PerciphonePuma · 14/07/2021 22:53

If it's ever so slightly paste-like in consistency then it's coke.

Why has nobody mentioned the possibility of a County Lines situation? OP, has your daughter come home with any expensive new items lately? Seemed to have a lot of money? On the phone frequently for short periods?

SheriffCatman · 19/07/2021 14:50

@PerciphonePuma

If it's ever so slightly paste-like in consistency then it's coke.

Why has nobody mentioned the possibility of a County Lines situation? OP, has your daughter come home with any expensive new items lately? Seemed to have a lot of money? On the phone frequently for short periods?

If it's paste like it could also be speed paste - you'd be able to smell that though. Very strong chemical smell, whereas coke is more of a petroleum smell? But hope you got it tested, and had a chat with her :)
fruitbrewhaha · 19/07/2021 15:11

I doubt she is involved in dealing or transporting drugs if its just one bag.

I wouldn't get bogged down with exactly what it is. It doesn't really make a difference unless it heroin which is a bit browner.

It's drugs. As others have said you can't really stop her. It sounds like she is very strong willed anyway so she is not the kind of kid to stop taking it if you mentioned you knew and told her not to.

So really you just need her to know you've got her back.
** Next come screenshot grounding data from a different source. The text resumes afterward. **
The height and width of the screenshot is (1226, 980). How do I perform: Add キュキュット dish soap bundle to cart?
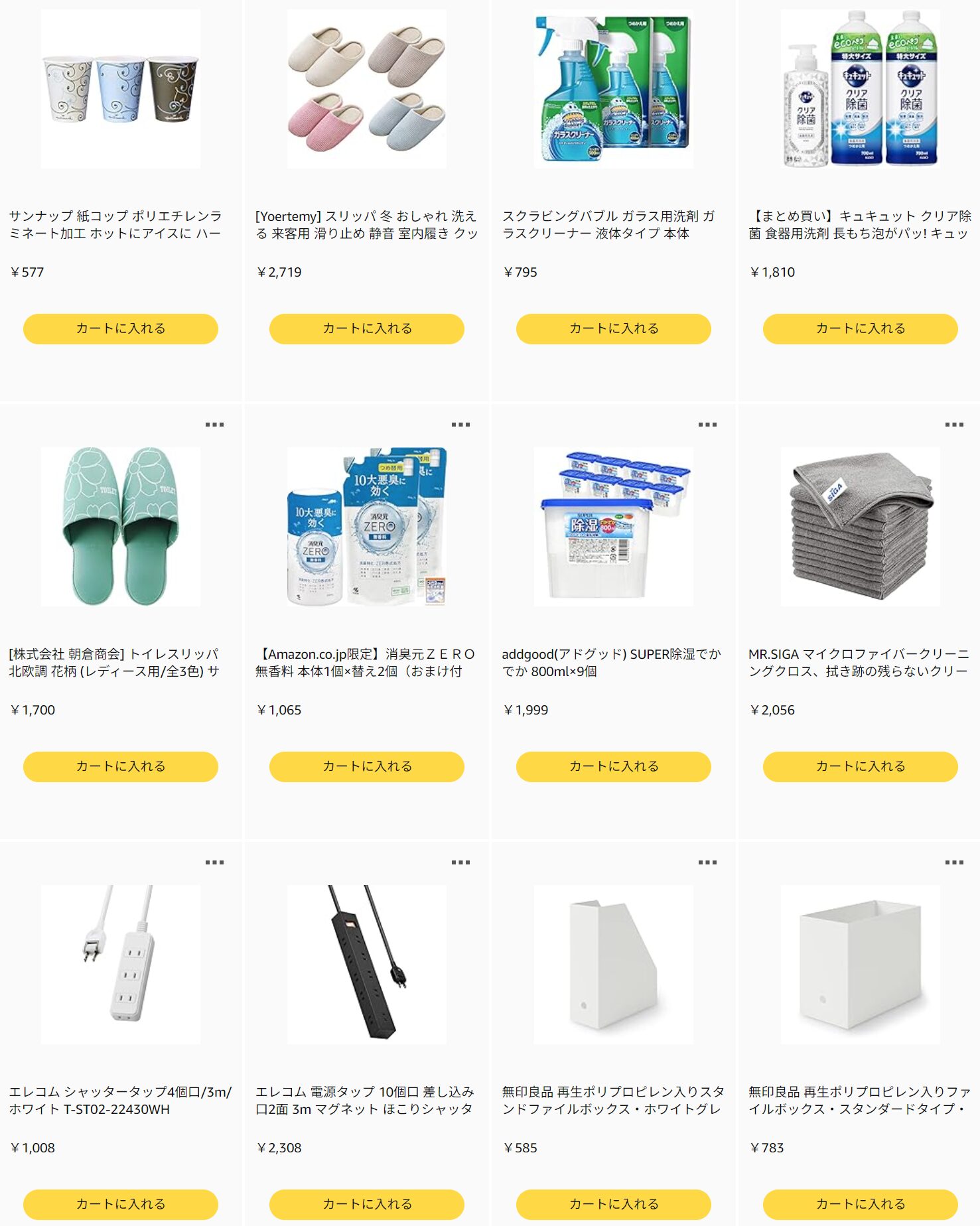(x=861, y=329)
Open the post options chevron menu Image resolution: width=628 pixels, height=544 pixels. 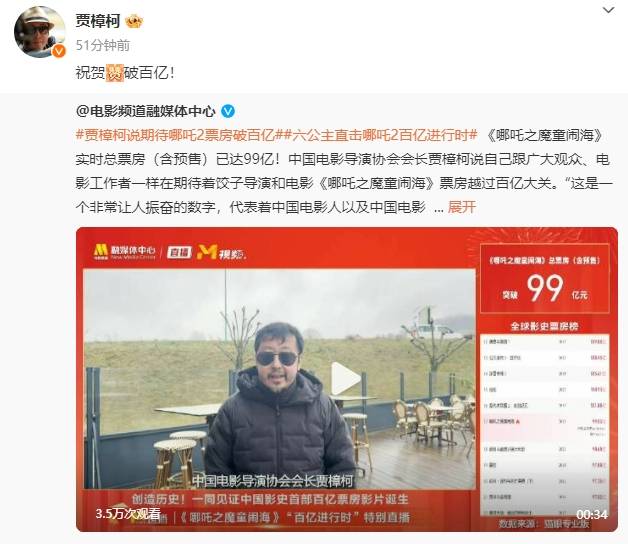coord(608,10)
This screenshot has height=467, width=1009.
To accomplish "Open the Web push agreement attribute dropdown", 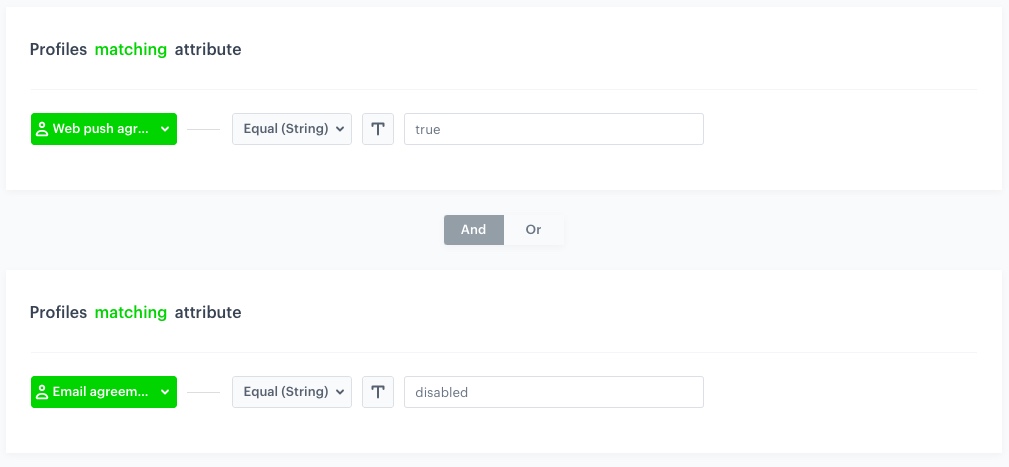I will (x=104, y=129).
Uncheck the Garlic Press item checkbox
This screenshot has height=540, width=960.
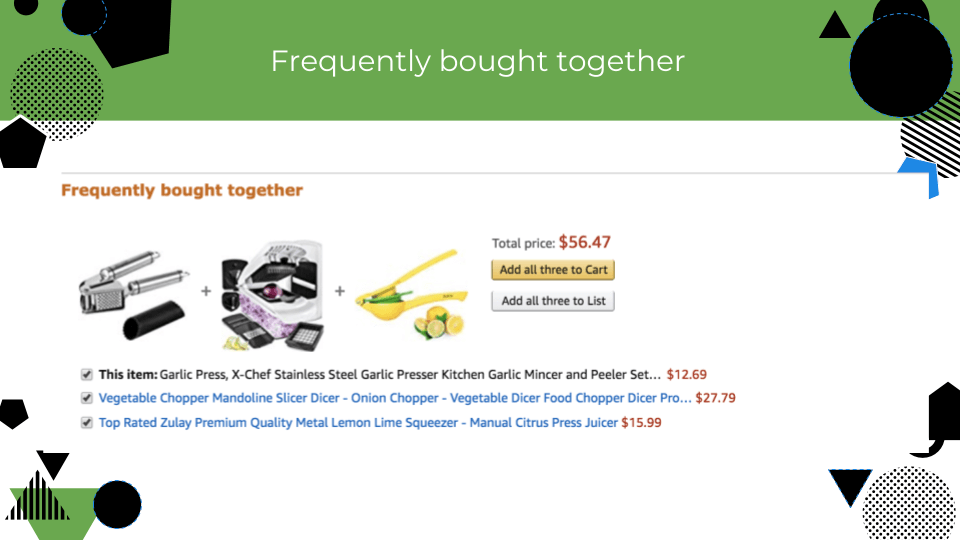(86, 375)
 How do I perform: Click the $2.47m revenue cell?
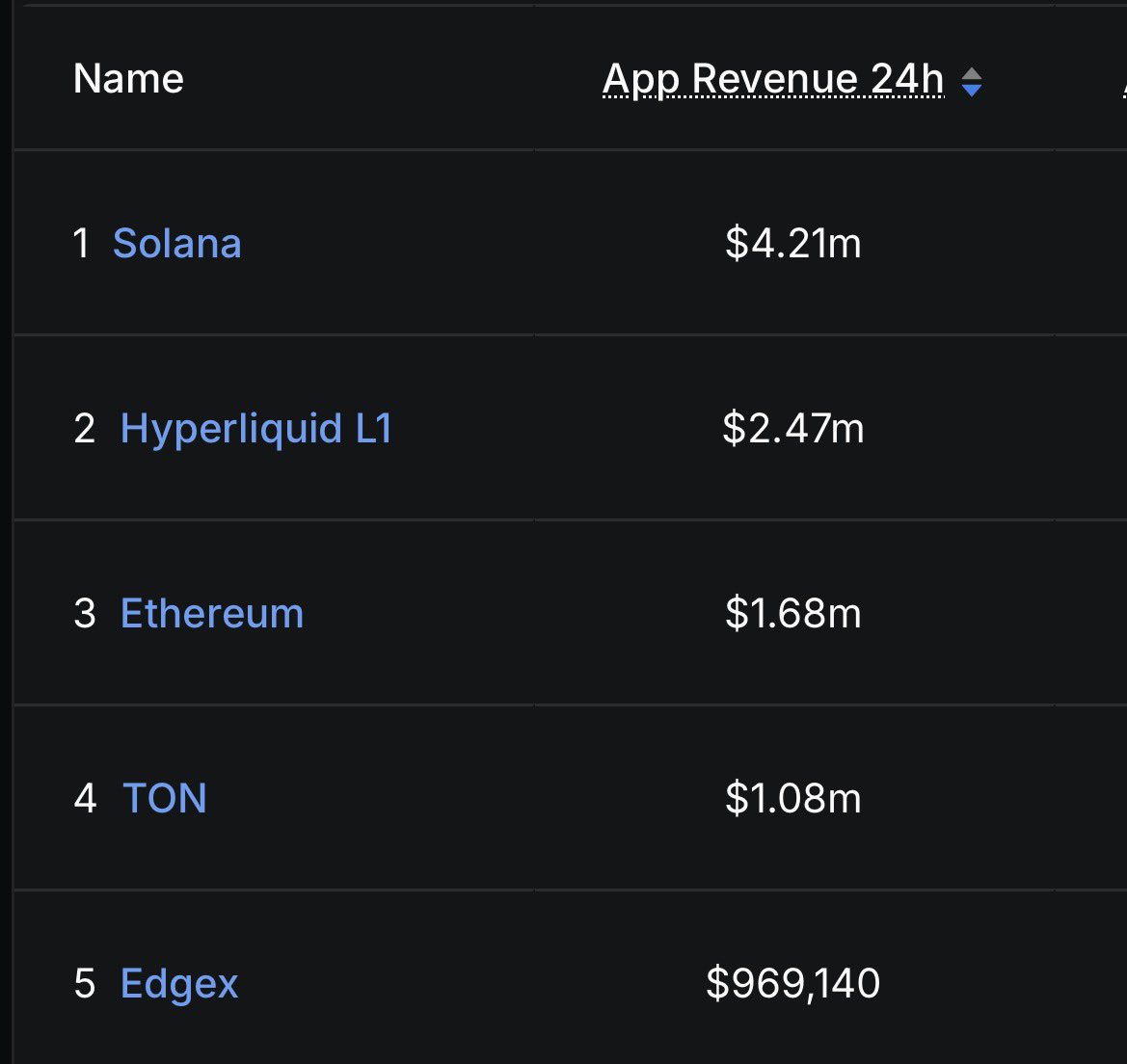click(x=792, y=429)
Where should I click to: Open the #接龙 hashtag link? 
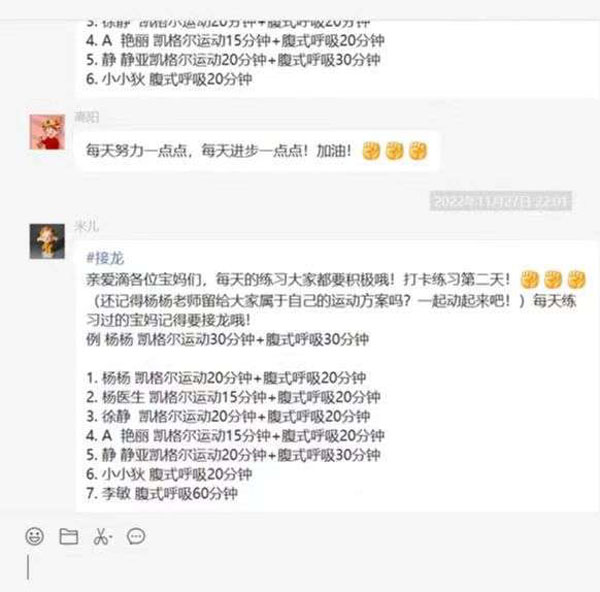click(105, 259)
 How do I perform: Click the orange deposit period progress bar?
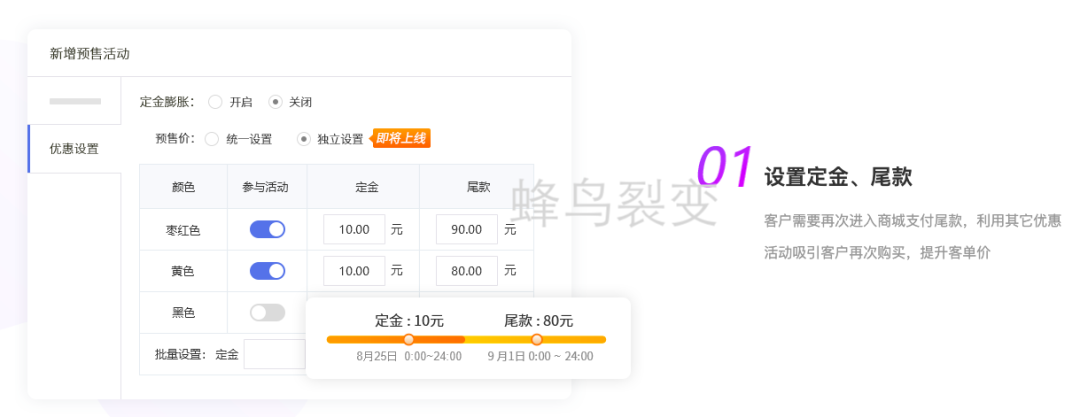pos(366,340)
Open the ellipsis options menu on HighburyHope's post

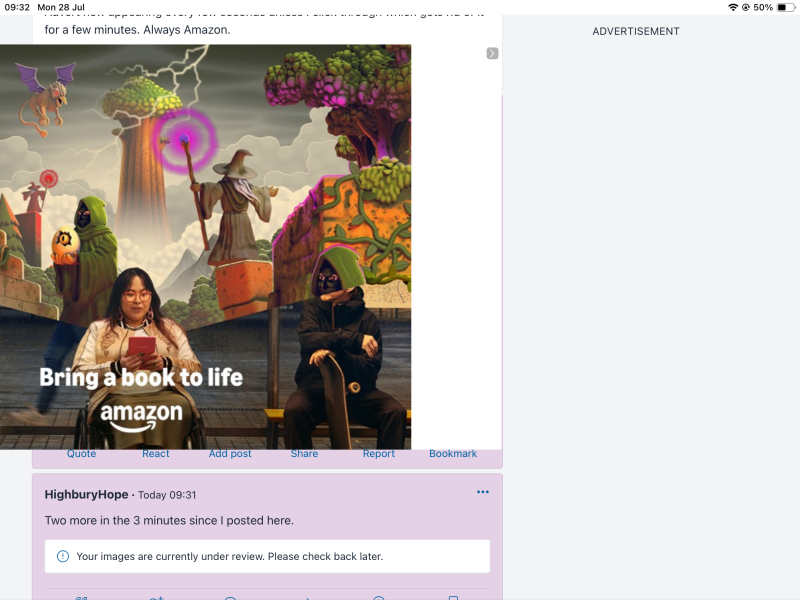(483, 491)
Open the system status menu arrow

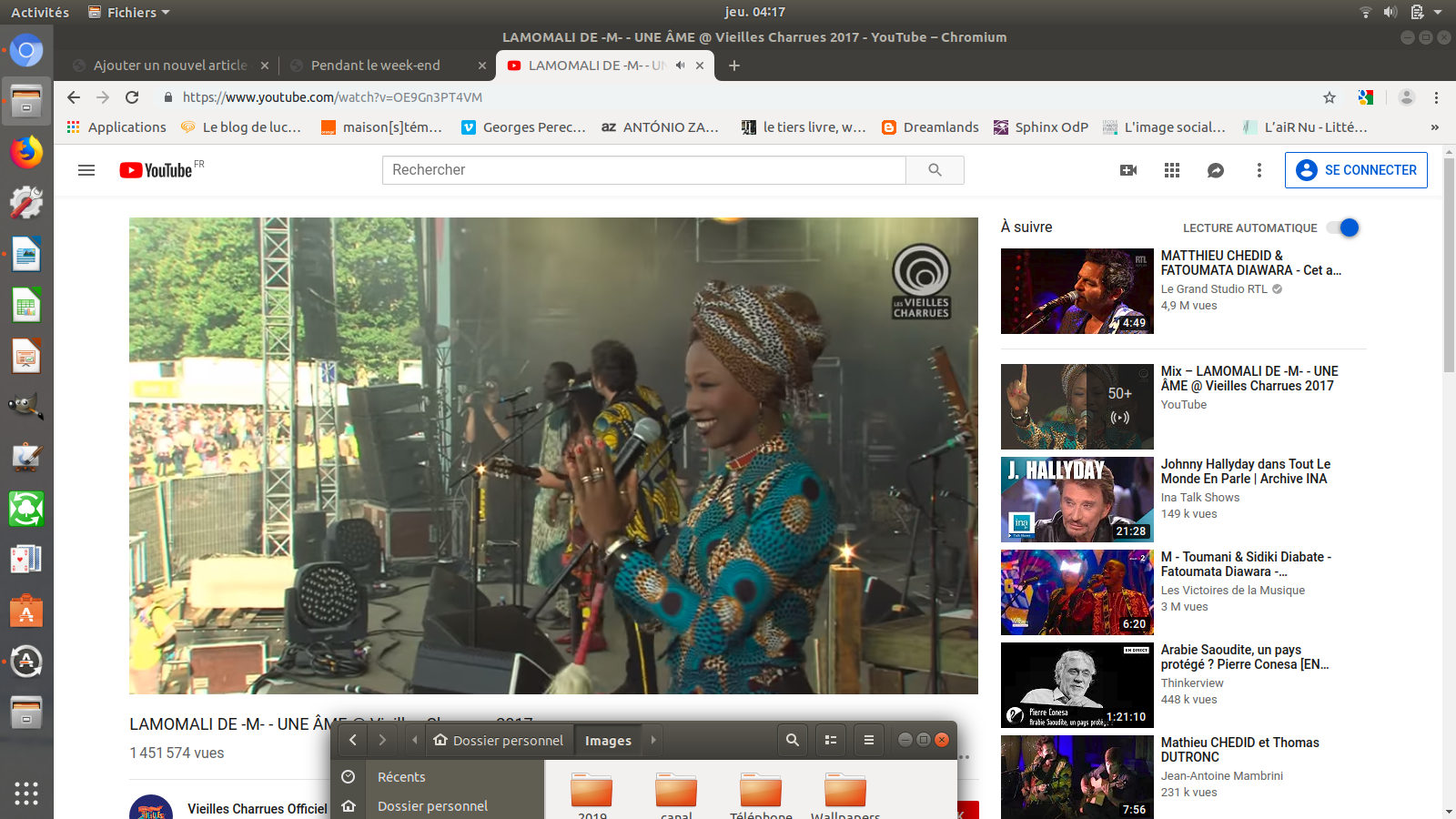(x=1438, y=12)
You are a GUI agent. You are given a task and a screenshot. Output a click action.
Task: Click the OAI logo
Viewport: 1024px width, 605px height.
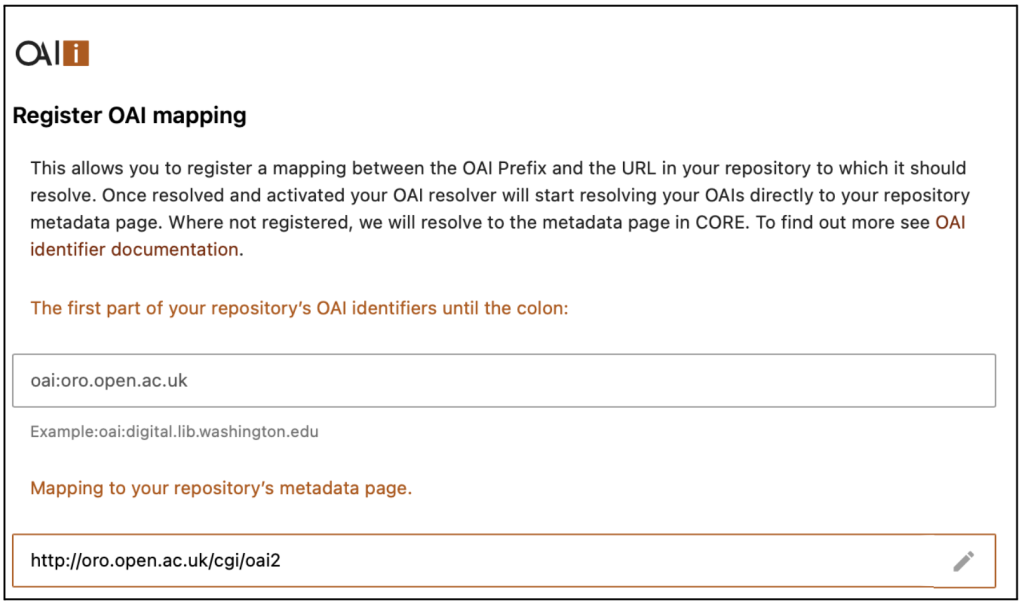53,53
That she can talk to you. That if she is stuck somewhere you will get her with out judgement. That you want her to be safe and sensible which means keeping her wits about her. Let her know that, while you would much rather she wasn't taking drugs, you know most people experiment with them and that you understand she is trying to enjoy herself. Just tell her to keep a lid on it.

That you have found a small amount is a 'good' sign, ie she isn't dealing or taking masses of it herself and could mean she's had this bag a while and just has a few dabs at a time, rather than hoovering the whole gram with no self control.

Squills · 19/07/2021 15:15

How big is the ziplock bag? If there's a large amount of powder it's unlikely to be class A drugs.